In defining cancers we noted the possibility that tumour cells might proliferate in the wrong place. So important is this capacity that most cancer patients die as a result of tumour cells spreading around the body and founding secondary colonies at new sites – a phenomenon called metastasis. Well over 100 years ago a clever London physician by the name of Stephen Paget drew a parallel between the growth of tumours and plants: ‘When a plant goes to seed, its seeds are carried in all directions; but they can only live and grow if they fall on congenial soil.’ From this emerged the “seed and soil” theory as at least a step to explaining metastasis. Thus have things languished until very recent findings have begun to lift the metastatic veil. Quite unexpectedly, in mouse models, primary tumours dispatch chemical messengers into the blood stream long before any of their cells set sail. These protein news-bearers essentially tag a landing site within the circulatory system on which the tumour cells touch down. Which sites are tagged depends on the type of tumour – consistent with the fact that human cancers show different preferences in metastatic targets.

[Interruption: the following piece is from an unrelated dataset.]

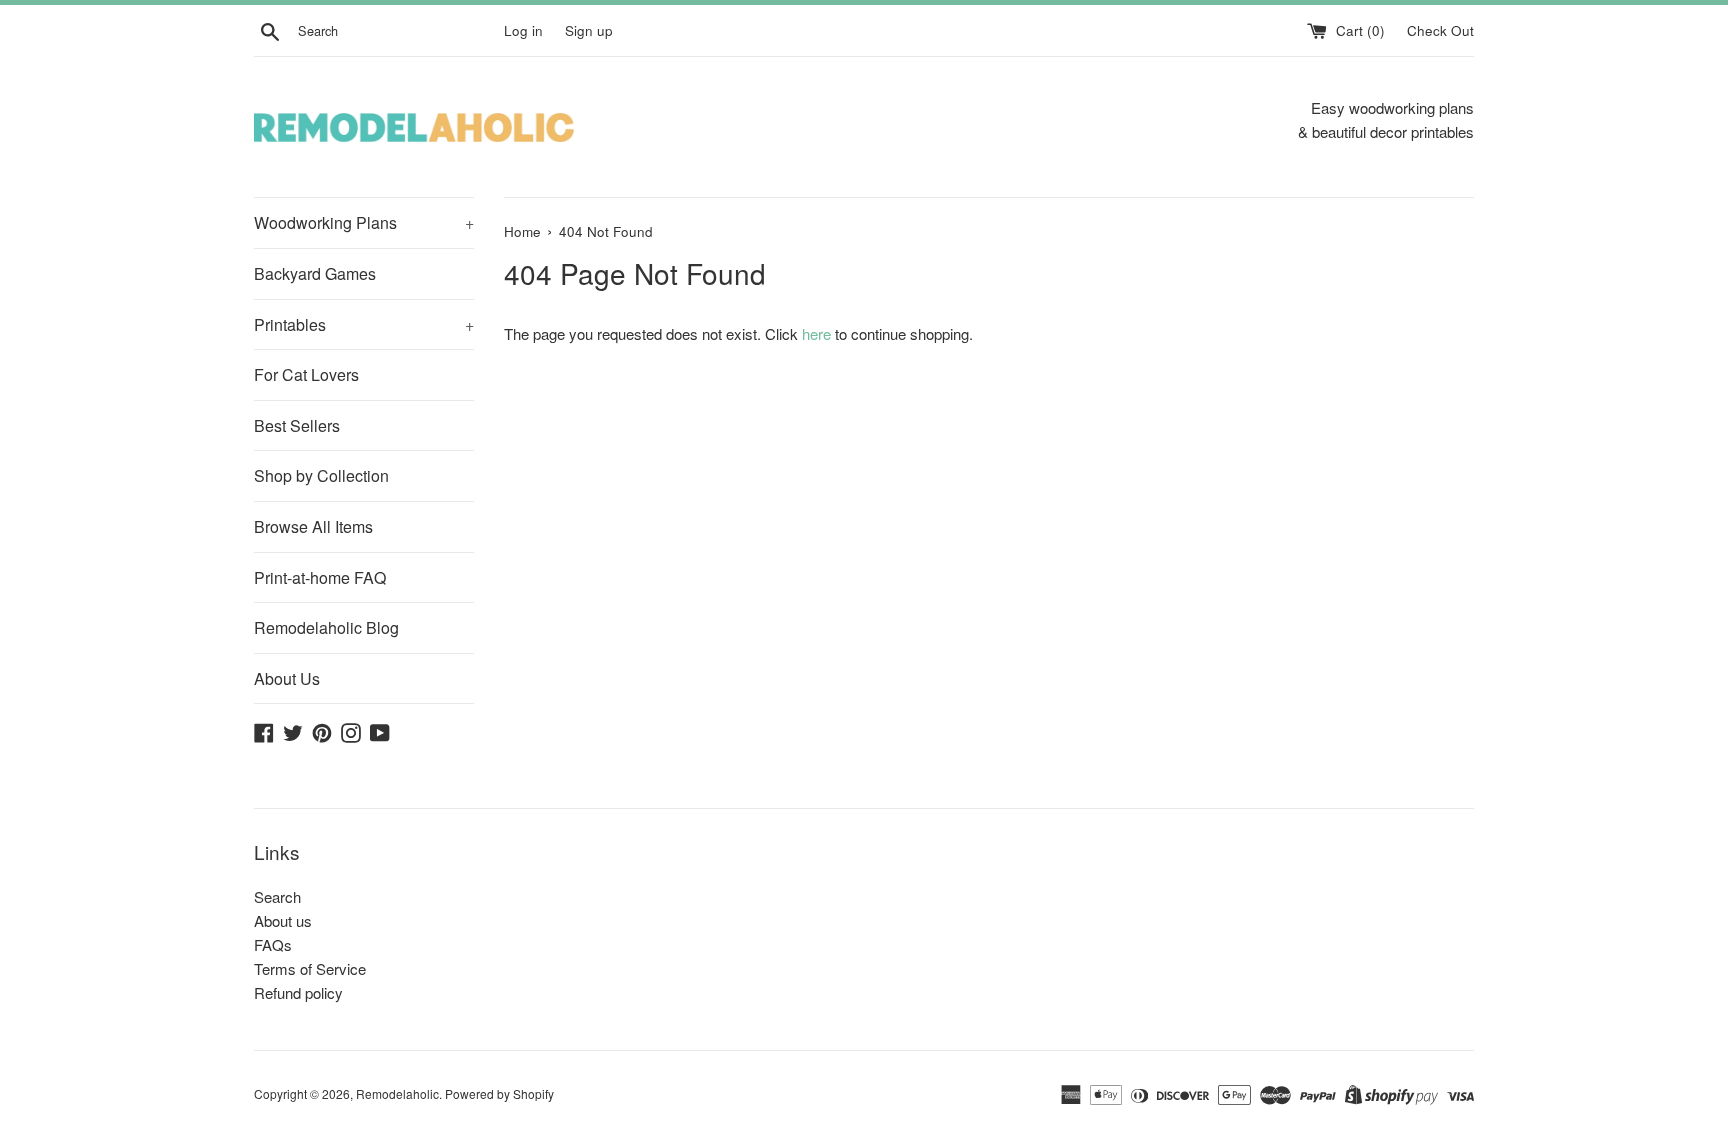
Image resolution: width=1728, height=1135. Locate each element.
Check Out (1440, 30)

These revelations have been matched by stunning new video methods that permit tumour cells to be tracked inside live mice. For the first time this has shone a light on the mystery of how tumour cells get into the circulation – the first step in metastasis. Astonishingly tumour cells attach themselves to a type of normal cell, macrophages, whose usual job is to engulf and digest cellular debris and bugs. The upshot of this embrace is that the macrophages cause the cells that line blood vessels to lose contact with each other, creating gaps in the vessel wall through which tumour cells squeeze to make their escape. This extraordinary hijacking has prognostic value and is being used to develop a test for the risk of metastasis in breast cancers.

The very fact that cancers manifest their most devastating effects by spreading to other sites may lay bare an Achilles’ heel. Other remarkable technical developments mean that it’s now possible to fish out cancer cells (or DNA they’ve released) from a teaspoonful of circulating blood (that’s a pretty neat trick in itself, given we’re talking about fewer than 100 tumour cells in a sea of several billion cells for every cubic millimeter of blood). Coupling this to genome sequencing has already permitted the response of patients to drug therapy to be monitored but an even more exciting prospect is that through these methods we may be moving towards cancer detection perhaps years earlier than is possible by current techniques.

As we’ve seen, practically every aspect of cancer biology is now dominated by genomics. Last picIt’s so trendy that anyone can join in. Songs have been written about DNA and you can even make a musical of your own genetic code, French physicist Joel Sternheimer having come up with a new genre – protein music – in which sequence information is converted to musical notes. Antony Hopkins, ever receptive to new ideas, would have been enthralled and, with characteristic enthusiasm, been only too happy to devote an episode of Talking About Music to making tunes from nature.